Nowitzki's longtime adviser and personal coach, Holger Geschwindner, told The Associated Press late Saturday night that Nowitzki and Cuban have agreed "to get it done."

Nowitzki can't actually sign and team officials are precluded from discussing the deal before July 8, which is the first day teams and players can execute new contracts. But having the All-Star power forward's verbal commitment enables Dallas to seriously begin its pursuit of marquee names through sign-and-trade offers, with Cuban now able to assure prospective targets that Nowitzki will be in Dallas through at least 2013-14.

The Mavericks remain hopeful that James will give them a chance to be the seventh team to make a presentation to the two-time reigning MVP, despite the fact Dallas could only acquire him if James tries to force a sign-and-trade to Texas.

Sources with knowledge of James' thinking have maintained for months that the Mavericks -- with Cuban's aggressive and player-friendly ownership, Nowitzki's presence as an ideal, floor-spreading complement to James' slashing game and James' close friend Jason Kidd leading Dallas' recruiting efforts -- can't be dismissed as a dark-horse contender to land him.

Cuban has nonetheless convinced Nowitzki that the financial sacrifice he's made will pay off for both of them, even if they don't get a shot at James and can't immediately acquire another franchise player.

Sources say that the Mavericks have identified Minnesota's Al Jefferson and Charlotte's Tyson Chandler as potential trade options, but those are secondary targets given Nowitzki's need for someone on the wings who can consistently occupy defenses, create his own offense and open things up for him.

The sides have been negotiating for weeks in the wake of Dallas' first-round playoff ouster, after team officials learned in mid-May that Nowitzki was determined to opt out and become an unrestricted free agent for the first time in his career as opposed to signing a three-year extension before June 30.

Nowitzki and Geschwindner were formally presented with a contract Friday and then sealed an agreement after a Saturday flurry of meetings. The discussions didn't start until the afternoon, however, to allow the ever-patriotic Nowitzki to host a morning gathering at his home in Dallas to watch Germany's quarterfinal demolition of Argentina in the World Cup.

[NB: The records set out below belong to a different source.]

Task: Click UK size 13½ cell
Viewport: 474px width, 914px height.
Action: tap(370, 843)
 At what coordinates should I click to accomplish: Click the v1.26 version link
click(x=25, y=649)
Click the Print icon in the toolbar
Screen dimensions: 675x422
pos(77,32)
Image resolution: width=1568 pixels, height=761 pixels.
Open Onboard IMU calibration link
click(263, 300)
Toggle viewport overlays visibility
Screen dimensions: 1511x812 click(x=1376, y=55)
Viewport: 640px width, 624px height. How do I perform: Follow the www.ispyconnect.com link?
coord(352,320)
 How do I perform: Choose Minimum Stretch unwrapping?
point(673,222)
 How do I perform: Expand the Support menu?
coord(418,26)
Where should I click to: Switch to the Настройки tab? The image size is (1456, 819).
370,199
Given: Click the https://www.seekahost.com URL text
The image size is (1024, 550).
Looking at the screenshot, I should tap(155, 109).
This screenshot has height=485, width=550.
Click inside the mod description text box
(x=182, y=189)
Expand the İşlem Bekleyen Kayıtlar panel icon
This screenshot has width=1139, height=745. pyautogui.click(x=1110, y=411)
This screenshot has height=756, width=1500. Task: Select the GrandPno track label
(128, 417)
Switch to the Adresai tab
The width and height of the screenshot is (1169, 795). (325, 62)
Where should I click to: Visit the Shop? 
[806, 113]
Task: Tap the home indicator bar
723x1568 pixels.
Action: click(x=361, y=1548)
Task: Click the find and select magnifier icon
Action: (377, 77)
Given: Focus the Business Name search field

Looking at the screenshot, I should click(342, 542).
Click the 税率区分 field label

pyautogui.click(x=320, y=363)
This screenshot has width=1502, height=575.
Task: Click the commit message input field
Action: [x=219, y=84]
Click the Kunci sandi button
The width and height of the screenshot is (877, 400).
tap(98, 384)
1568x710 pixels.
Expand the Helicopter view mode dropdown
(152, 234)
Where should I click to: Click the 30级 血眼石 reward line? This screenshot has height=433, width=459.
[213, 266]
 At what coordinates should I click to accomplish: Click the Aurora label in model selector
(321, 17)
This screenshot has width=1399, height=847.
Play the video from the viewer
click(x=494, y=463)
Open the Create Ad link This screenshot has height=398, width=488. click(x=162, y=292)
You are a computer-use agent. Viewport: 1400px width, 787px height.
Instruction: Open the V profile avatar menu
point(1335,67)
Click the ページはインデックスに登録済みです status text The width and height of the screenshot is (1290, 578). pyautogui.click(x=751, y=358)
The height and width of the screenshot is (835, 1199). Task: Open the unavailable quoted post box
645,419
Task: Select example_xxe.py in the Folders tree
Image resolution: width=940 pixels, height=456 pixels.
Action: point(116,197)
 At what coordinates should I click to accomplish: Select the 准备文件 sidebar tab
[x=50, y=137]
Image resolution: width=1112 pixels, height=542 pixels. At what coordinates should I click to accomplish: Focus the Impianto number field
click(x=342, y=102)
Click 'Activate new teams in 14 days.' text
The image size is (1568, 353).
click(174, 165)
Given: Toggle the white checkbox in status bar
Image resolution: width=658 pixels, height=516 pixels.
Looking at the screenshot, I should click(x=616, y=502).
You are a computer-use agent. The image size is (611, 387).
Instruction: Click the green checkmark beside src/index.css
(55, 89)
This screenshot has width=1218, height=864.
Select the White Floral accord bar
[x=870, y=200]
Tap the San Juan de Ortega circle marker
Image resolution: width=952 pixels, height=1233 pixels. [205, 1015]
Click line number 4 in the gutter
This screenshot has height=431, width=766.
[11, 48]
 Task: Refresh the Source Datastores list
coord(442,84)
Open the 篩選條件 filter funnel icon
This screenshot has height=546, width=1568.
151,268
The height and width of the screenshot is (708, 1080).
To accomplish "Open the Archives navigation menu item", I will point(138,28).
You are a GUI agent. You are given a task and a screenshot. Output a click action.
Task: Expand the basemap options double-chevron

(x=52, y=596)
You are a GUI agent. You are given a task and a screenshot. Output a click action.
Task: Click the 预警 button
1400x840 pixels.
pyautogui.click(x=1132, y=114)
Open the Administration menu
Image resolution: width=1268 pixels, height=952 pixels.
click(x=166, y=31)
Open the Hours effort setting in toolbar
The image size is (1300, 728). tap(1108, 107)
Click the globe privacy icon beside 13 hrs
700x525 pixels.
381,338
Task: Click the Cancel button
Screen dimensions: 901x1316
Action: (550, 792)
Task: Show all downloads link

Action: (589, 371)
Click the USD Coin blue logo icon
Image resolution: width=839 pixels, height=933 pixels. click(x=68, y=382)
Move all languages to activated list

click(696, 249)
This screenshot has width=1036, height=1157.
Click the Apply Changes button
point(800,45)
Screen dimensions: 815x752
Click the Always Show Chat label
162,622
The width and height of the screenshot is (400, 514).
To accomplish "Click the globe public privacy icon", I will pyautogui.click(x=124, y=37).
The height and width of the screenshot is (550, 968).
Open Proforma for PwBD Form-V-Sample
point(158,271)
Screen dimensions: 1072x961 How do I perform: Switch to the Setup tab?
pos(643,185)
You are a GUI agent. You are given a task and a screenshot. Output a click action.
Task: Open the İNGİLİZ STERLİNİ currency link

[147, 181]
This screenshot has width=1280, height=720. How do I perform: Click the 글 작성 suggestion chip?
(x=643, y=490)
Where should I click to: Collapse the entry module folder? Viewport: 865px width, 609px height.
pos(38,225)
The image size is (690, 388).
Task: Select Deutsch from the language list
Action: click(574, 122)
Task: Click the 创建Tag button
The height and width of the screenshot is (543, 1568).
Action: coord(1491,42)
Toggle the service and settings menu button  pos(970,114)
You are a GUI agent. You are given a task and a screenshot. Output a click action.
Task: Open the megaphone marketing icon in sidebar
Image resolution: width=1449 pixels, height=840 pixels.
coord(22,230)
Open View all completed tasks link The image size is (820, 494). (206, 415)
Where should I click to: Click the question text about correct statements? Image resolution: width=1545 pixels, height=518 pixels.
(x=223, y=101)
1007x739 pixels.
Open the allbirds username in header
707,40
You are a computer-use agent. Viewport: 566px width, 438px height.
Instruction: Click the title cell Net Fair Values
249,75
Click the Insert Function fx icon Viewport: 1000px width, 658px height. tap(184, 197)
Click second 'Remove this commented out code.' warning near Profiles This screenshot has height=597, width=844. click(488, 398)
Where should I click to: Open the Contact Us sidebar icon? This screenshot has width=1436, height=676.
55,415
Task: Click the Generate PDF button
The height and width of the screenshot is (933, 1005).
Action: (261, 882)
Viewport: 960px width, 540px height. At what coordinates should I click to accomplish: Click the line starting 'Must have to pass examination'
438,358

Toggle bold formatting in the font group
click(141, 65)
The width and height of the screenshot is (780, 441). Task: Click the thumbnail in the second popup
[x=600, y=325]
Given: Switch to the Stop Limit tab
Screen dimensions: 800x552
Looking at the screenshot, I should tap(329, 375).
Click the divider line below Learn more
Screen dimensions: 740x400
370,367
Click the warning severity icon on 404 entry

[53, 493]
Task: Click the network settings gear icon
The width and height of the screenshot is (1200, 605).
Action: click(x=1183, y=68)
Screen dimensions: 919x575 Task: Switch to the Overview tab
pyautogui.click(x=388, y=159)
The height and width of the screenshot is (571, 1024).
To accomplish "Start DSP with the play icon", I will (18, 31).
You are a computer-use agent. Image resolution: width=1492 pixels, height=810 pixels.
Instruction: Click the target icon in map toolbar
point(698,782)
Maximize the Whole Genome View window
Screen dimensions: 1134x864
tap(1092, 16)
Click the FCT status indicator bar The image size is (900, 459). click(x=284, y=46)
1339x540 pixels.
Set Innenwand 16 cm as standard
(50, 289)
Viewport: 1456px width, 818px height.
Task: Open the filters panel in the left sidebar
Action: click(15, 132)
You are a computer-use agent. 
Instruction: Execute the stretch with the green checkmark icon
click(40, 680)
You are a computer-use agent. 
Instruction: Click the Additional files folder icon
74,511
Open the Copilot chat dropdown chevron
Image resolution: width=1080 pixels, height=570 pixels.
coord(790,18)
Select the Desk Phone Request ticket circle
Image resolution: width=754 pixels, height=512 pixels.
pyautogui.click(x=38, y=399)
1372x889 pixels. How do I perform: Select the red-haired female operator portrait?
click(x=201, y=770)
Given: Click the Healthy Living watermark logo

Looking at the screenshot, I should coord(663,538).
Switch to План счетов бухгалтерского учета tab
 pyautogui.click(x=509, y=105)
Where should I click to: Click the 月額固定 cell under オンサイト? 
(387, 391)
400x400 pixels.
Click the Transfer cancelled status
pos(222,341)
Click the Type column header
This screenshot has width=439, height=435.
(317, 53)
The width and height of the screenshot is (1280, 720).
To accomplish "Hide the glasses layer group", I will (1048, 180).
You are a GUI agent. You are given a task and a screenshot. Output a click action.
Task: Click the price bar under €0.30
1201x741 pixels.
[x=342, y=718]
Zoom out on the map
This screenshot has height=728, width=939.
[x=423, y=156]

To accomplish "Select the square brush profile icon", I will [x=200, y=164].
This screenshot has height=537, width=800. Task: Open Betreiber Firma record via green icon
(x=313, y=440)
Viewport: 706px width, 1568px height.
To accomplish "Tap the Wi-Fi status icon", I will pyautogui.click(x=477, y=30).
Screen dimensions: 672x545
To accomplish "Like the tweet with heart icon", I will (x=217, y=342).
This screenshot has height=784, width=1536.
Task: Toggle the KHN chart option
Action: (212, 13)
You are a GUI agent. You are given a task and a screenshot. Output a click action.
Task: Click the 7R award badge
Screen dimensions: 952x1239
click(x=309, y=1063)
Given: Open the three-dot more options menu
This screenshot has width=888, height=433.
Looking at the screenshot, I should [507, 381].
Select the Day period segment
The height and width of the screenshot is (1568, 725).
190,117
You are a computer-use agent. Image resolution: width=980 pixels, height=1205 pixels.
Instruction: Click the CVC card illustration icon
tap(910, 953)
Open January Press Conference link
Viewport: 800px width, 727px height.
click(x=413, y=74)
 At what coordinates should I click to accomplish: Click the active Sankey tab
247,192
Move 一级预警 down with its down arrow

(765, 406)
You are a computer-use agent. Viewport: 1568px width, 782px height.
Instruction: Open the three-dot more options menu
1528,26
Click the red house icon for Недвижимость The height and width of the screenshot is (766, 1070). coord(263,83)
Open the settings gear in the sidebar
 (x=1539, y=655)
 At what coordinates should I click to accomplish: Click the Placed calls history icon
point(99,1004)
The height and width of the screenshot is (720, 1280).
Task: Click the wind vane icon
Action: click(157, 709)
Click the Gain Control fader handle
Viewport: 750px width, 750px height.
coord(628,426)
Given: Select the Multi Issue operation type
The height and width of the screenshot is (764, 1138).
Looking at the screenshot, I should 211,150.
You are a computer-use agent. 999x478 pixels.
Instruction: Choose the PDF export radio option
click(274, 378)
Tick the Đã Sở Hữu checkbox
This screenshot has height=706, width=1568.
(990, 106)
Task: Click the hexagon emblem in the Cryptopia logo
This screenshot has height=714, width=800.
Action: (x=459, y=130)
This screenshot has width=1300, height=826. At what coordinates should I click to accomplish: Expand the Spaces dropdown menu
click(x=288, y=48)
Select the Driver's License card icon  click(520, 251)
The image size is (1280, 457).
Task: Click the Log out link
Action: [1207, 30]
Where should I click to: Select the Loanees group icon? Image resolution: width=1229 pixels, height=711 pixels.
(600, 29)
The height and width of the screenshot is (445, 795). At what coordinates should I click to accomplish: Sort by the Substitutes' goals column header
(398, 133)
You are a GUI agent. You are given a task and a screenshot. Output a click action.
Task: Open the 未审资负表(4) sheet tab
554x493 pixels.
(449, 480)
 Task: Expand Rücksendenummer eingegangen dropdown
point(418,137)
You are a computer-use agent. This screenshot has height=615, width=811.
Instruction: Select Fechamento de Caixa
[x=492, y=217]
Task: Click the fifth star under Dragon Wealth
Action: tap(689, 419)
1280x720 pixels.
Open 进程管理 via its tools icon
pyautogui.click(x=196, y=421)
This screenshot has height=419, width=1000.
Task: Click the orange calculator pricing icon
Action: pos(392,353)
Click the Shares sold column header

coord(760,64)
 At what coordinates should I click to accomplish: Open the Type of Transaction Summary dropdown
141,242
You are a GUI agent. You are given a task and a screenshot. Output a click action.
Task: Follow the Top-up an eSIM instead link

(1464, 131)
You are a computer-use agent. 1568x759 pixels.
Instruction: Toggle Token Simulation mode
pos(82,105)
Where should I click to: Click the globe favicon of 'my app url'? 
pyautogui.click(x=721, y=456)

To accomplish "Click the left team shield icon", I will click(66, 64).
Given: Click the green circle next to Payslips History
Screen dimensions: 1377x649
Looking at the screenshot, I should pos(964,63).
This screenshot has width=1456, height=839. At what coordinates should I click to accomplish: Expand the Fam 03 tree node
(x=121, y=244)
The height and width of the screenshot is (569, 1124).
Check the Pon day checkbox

"I think it's a great deal," Geschwindner said, according to the AP. "I like it."

The Mavericks' all-time leader in scoring and rebounding is one of three marquee free agents -- of the 10 or so available this summer -- to quickly become unavailable.

Nowitzki joins Memphis Grizzlies forward Rudy Gay, who received a five-year deal worth nearly $82 million on the first day of free agency to stay with the Grizzlies, as well as Boston Celtics guard Paul Pierce, who agreed to a four-year contract in excess of $60 million on Saturday.

Atlanta Hawks guard Joe Johnson is also close to accepting the Hawks' $120 million offer.

Nowitzki becomes the second player in the league to secure a no-trade provision, which can only be added to new contracts -- not extensions -- when a player has at least eight years of NBA service time and four seasons with the same team. The Los Angeles Lakers' Kobe Bryant is the only player with an active no-trade clause, though Pierce is also eligible to secure one in his new deal.

Marc Stein is a senior NBA writer for ESPN.com. The Associated Press contributed to this report.